The Hyperstrada will definitely sell here in the UK – not everyone wants a full on superbike with panniers and finicky manners around town, which essentially is what the Multistrada is; it’s a scaled down but very practical alternative to its bigger brother. The luggage looks to be of a good size and quality, the options list is pretty good; you can get bigger screens, extra power sockets, and various gadgets to make life that much easier on the road. The handling and brakes should be pin-sharp too, as it is with the majority of Ducati’s current range of bikes. Pricing seems to be reasonable too, with the base Hypermotard now costing just over £10,000 on the road. I definitely want a go on one – now, how long will it be before KTM brings out a baby Adventure model to compete….

Technical Specification and Features:

  • Magneti Marelli electronic fuel injection system. Throttle bodies with full Ride by Wire system 
  • 6 speed gearbox - Ratio 1=37/15 2=30/17 3=28/20 4=26/22 5=24/23 6=23/24 
  • Tubular steel Trellis frame 
  • Front suspension: 43mm USD forks 
  • Rear suspension: Progressive linkage with fully adjustable Sachs monoshock. Aluminium single-sided swingarm. 
  • Front brake: 2 x 320 mm semi-floating discs, radially mounted Monobloc Brembo calipers, 4-piston 2-pad, axial pump with adjustable lever, ABS 9MP as standard.
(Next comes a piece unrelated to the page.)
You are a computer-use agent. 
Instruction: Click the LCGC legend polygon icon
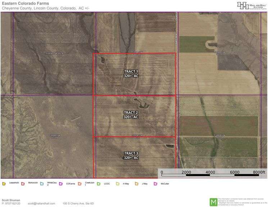click(x=99, y=184)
Rear brake: 245 mm disc, 2-piston calliper 
  • Instrumentation: LCD display with DOT matrix area 
  • Dry weight 181kg 
  • Wet weight 204 kg 
  • Seat height 850mm (33.5in) 
  • Wheelbase 1.500 mm (59.1 in) 
  • Fuel tank capacity 16l - 4.2gallon (US) 
  • Warranty: 2 years unlimited mileage 
  • Service intervals 9,500 mi/12 months 

Available Equipment:

Ducati Safety Pack (ABS + DTC), 50 l (13.2 gal) semi-rigid side panniers with incorporated supports, touring windshield, touring seat, passenger grab handle, centre stand, larger front and rear mudguards, engine sump guard, two 12 V power outlets. The bike is ready for fitting of anti-theft system, heated grips, and sat-nav.